Cybercops learn how to hack systems

三月 13, 1998

Students at one small American university are studying the art of computer hacking and other electronic crimes.

Not how to commit them. How to prevent them.

The graduate programme in justice administration at Salve Regina University in the state of Rhode Island is training a new generation of cybercops to think like cyber criminals.

The computer is a new tool for the same old bad guys, the instructor, Nicholas Lund-Molfese, said. "And so the good guys need to know about it."
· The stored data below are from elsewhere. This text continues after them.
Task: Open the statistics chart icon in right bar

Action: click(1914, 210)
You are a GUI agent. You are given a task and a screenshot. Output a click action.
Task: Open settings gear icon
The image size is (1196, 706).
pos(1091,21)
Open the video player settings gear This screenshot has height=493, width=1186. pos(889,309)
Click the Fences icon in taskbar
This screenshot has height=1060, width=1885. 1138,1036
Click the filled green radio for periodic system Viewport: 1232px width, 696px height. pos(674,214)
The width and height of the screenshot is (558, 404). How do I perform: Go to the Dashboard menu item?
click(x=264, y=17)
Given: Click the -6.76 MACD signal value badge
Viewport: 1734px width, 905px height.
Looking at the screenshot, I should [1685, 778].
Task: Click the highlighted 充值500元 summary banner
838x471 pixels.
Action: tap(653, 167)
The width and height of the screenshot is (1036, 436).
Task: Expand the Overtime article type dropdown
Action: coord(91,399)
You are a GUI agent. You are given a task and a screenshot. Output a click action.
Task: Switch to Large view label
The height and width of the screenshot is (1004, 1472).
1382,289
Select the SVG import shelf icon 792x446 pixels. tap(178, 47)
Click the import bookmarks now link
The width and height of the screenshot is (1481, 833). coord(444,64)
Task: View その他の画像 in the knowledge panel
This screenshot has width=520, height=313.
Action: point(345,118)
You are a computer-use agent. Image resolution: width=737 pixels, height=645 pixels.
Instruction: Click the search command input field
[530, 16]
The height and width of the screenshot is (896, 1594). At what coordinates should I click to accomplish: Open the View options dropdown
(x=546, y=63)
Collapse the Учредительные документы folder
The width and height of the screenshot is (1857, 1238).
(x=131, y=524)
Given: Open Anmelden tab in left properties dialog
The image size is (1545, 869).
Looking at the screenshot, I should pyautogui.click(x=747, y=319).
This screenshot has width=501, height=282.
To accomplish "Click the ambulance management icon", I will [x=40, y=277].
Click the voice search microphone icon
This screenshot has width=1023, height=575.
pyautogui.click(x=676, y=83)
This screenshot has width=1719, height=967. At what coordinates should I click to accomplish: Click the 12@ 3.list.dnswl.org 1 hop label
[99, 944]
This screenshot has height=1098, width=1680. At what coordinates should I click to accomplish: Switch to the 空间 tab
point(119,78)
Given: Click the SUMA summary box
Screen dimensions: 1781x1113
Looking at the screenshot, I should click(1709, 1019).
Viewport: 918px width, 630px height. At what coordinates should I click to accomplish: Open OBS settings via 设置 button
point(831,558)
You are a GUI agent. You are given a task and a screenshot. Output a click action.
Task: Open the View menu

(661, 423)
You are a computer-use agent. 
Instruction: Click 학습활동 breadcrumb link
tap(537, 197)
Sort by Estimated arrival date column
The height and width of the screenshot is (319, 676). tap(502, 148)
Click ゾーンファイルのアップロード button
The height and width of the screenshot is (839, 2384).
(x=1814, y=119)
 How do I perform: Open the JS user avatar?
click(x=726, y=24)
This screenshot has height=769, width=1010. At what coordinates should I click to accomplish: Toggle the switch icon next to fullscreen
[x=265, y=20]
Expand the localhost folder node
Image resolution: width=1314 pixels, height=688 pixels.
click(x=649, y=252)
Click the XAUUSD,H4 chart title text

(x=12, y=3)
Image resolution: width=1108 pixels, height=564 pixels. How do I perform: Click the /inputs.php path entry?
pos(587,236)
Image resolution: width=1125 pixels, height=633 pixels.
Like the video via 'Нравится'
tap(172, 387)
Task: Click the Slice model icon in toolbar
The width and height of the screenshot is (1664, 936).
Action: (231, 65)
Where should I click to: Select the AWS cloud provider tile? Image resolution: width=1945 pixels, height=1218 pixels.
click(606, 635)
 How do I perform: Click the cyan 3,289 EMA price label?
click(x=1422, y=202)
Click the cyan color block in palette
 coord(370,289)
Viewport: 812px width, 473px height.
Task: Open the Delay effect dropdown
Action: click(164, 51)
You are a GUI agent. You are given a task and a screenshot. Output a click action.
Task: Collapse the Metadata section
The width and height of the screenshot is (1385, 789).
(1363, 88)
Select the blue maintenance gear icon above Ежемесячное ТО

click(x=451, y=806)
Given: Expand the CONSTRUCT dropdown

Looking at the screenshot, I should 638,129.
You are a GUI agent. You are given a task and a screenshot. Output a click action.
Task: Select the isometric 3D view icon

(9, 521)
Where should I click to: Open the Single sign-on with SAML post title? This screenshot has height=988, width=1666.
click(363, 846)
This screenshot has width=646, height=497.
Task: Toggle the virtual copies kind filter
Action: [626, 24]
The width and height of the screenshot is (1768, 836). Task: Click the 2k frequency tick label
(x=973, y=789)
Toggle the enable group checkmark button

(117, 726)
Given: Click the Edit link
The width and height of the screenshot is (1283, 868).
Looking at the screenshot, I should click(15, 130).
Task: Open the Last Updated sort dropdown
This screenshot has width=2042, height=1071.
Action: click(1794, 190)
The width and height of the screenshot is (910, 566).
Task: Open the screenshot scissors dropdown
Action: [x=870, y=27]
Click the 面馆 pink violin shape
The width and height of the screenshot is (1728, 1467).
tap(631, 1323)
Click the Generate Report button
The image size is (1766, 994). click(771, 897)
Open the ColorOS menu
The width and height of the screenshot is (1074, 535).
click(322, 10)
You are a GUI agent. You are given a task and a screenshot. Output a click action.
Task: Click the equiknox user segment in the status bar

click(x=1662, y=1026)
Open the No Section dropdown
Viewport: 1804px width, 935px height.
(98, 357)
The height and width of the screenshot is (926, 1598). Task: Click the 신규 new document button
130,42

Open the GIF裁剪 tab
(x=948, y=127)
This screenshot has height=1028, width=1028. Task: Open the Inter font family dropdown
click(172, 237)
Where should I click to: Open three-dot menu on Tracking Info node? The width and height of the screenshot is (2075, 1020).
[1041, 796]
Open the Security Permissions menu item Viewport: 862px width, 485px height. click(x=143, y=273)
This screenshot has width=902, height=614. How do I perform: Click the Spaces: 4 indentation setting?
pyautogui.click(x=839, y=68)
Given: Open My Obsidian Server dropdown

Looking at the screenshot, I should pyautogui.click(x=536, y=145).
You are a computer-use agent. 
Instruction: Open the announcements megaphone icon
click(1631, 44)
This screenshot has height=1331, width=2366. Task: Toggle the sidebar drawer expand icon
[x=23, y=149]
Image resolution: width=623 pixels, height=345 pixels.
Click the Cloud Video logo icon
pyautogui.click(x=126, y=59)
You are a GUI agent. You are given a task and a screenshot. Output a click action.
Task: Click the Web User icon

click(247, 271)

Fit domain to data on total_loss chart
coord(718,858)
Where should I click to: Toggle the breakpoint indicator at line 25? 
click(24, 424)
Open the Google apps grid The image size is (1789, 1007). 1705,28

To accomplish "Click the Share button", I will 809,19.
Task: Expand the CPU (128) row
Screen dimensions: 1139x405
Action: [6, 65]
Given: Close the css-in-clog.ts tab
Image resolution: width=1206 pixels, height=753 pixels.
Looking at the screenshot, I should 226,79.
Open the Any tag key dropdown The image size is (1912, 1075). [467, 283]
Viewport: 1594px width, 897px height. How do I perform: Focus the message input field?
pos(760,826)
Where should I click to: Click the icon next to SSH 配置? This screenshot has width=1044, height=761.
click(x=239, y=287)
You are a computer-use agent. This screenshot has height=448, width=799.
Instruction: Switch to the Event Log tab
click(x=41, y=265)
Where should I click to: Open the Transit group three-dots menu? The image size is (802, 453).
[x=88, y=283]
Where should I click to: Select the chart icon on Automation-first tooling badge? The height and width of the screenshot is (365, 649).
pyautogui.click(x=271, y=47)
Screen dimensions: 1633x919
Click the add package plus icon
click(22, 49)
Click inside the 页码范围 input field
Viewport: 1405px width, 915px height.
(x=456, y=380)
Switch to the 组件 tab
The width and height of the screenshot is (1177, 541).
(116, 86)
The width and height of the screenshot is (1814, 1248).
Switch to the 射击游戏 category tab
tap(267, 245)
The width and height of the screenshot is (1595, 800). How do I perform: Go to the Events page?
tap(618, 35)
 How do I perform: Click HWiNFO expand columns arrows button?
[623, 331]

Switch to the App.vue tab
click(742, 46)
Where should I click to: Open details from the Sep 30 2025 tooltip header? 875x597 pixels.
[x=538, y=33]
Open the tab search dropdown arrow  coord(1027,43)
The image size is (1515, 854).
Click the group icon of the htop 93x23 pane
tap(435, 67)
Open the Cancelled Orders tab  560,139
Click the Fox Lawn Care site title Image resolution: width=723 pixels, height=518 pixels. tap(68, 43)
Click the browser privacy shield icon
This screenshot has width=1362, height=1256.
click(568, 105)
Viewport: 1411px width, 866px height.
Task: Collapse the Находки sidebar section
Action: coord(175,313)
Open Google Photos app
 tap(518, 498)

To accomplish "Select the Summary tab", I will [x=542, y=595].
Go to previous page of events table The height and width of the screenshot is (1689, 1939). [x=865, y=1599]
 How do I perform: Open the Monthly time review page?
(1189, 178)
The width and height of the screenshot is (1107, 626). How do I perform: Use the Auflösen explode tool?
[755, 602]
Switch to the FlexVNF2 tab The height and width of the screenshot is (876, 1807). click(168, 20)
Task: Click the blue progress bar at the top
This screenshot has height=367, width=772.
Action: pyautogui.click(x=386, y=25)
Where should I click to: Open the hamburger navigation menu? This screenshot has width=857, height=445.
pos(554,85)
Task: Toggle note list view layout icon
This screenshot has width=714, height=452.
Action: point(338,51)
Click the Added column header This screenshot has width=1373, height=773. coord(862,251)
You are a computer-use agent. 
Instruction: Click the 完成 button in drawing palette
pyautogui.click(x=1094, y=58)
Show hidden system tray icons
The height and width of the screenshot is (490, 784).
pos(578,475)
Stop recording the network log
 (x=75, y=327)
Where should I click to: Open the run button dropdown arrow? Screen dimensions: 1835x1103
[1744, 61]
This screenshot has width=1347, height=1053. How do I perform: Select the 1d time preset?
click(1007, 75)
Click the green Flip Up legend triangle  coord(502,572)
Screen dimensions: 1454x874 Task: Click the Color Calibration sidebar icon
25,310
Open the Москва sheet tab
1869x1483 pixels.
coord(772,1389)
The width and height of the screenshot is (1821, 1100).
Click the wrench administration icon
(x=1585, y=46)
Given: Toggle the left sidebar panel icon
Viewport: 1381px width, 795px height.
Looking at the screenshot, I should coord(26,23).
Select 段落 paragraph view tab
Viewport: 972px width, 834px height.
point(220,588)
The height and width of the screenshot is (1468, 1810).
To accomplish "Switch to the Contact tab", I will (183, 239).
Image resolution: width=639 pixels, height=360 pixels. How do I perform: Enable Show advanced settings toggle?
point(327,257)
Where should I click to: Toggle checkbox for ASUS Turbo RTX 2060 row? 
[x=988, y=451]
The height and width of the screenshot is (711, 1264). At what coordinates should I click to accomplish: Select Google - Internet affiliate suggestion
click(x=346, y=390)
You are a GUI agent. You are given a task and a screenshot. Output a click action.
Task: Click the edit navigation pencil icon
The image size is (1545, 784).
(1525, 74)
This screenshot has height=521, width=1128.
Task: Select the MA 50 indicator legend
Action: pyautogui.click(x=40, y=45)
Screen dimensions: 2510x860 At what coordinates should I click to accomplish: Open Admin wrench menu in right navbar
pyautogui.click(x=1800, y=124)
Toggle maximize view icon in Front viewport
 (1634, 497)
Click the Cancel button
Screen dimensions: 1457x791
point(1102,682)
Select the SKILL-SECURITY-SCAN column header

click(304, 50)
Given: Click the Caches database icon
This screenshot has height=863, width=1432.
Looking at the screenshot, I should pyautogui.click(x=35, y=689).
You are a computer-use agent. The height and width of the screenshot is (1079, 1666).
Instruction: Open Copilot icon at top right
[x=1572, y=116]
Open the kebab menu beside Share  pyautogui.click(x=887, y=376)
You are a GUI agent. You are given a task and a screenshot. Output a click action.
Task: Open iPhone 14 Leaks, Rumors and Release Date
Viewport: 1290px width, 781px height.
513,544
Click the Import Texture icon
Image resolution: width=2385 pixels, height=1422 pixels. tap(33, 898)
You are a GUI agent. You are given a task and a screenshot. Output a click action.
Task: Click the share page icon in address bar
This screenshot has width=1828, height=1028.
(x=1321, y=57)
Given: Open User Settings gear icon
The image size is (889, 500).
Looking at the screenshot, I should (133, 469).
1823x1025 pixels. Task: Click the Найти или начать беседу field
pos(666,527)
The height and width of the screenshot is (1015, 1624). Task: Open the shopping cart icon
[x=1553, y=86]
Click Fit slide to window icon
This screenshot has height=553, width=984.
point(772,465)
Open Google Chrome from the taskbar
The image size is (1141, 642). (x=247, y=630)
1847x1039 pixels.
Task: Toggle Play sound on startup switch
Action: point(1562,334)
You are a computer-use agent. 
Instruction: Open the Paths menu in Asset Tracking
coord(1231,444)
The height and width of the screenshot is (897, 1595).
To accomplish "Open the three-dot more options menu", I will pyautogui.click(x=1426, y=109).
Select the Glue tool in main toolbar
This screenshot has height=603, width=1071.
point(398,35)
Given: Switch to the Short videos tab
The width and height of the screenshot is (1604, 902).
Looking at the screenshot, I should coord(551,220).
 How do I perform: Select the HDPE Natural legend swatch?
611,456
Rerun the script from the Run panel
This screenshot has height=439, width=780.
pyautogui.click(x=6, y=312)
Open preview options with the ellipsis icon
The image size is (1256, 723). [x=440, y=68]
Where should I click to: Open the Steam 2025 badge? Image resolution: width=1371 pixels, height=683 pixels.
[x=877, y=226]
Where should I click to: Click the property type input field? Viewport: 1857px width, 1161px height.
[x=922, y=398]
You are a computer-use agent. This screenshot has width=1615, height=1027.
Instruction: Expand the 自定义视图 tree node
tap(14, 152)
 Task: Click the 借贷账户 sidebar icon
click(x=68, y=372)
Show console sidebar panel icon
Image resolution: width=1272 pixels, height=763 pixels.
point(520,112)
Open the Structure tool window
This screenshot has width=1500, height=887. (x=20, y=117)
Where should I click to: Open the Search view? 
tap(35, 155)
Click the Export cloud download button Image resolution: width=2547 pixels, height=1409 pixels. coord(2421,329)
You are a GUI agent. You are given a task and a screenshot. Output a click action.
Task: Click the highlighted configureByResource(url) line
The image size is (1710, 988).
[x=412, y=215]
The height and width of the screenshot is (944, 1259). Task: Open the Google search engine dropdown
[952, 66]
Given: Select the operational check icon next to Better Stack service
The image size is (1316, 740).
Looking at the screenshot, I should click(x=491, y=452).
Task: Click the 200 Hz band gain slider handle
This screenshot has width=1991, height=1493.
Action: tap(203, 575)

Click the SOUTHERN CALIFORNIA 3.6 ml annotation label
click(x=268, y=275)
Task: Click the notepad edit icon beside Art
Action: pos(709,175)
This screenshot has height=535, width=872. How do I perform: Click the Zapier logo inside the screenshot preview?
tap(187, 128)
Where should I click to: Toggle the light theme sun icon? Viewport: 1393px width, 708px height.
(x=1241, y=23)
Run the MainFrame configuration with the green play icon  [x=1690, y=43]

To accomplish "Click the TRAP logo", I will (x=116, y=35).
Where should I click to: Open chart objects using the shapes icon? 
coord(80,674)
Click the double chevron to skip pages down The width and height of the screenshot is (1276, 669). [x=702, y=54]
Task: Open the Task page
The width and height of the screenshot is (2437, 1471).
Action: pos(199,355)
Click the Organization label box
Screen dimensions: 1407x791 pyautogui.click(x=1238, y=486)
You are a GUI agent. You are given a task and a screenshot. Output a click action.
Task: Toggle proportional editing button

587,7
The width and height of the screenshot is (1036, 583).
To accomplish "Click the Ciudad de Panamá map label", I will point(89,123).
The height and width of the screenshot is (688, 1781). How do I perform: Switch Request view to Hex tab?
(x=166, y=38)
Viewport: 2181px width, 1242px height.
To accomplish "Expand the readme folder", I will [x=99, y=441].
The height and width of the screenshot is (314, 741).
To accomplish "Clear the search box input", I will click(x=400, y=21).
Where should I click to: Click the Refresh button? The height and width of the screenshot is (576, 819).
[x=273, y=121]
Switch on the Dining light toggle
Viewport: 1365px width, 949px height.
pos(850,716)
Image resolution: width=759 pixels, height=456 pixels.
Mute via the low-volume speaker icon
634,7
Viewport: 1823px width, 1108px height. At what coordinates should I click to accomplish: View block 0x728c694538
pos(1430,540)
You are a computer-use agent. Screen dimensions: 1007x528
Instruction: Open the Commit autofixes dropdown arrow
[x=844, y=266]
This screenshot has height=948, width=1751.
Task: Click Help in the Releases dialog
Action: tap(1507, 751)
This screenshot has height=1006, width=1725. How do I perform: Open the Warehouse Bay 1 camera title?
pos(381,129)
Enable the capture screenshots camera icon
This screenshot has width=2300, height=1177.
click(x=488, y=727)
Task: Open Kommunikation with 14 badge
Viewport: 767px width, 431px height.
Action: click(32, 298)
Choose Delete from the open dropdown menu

In addition to criminology texts, the reading list for the course, Culture, Computers and the Law, includes the book Secrets of a Super Hacker and the underground computer hacker journal 2600. Among the guests in class have been a hacker and a private cyber detective.

Computer crime is more widespread than is reported, Mr Lund-Molfese said, although perhaps a little less dramatic than portrayed. "The esoteric Pentagon break-in, sure, that stuff happens, and how many millions have banks lost?" he said. "But the reality is that people are really being hurt more by the garden-variety type of crime: senior citizens bilked out of money because they bought something on the Internet, for instance."

Mr Lund-Molfese, a lawyer, does not spend the whole time teaching students the specifics of computer skills. Technology evolves too fast for that, he said. "Too much technical training and you end up with somebody who is great today and useless tomorrow."

He teaches that the same things motivate computer crime as non-computer crime: sex and money. "Our focus is that these are the same kind of crimes that are already being committed."

United States law takes more or less the same view. Online crimes are prosecuted just as other crimes. People who commit fraud on the Internet are charged with fraud. Someone who attempts to find a contract killer over the Internet would face attempted murder and related charges. Soliciting online is still considered prostitution.

"Just because you use a computer to do it, doesn't mean there has to be a special law for it," Mr Lund-Molfese said. "We don't regulate technology. We regulate crime."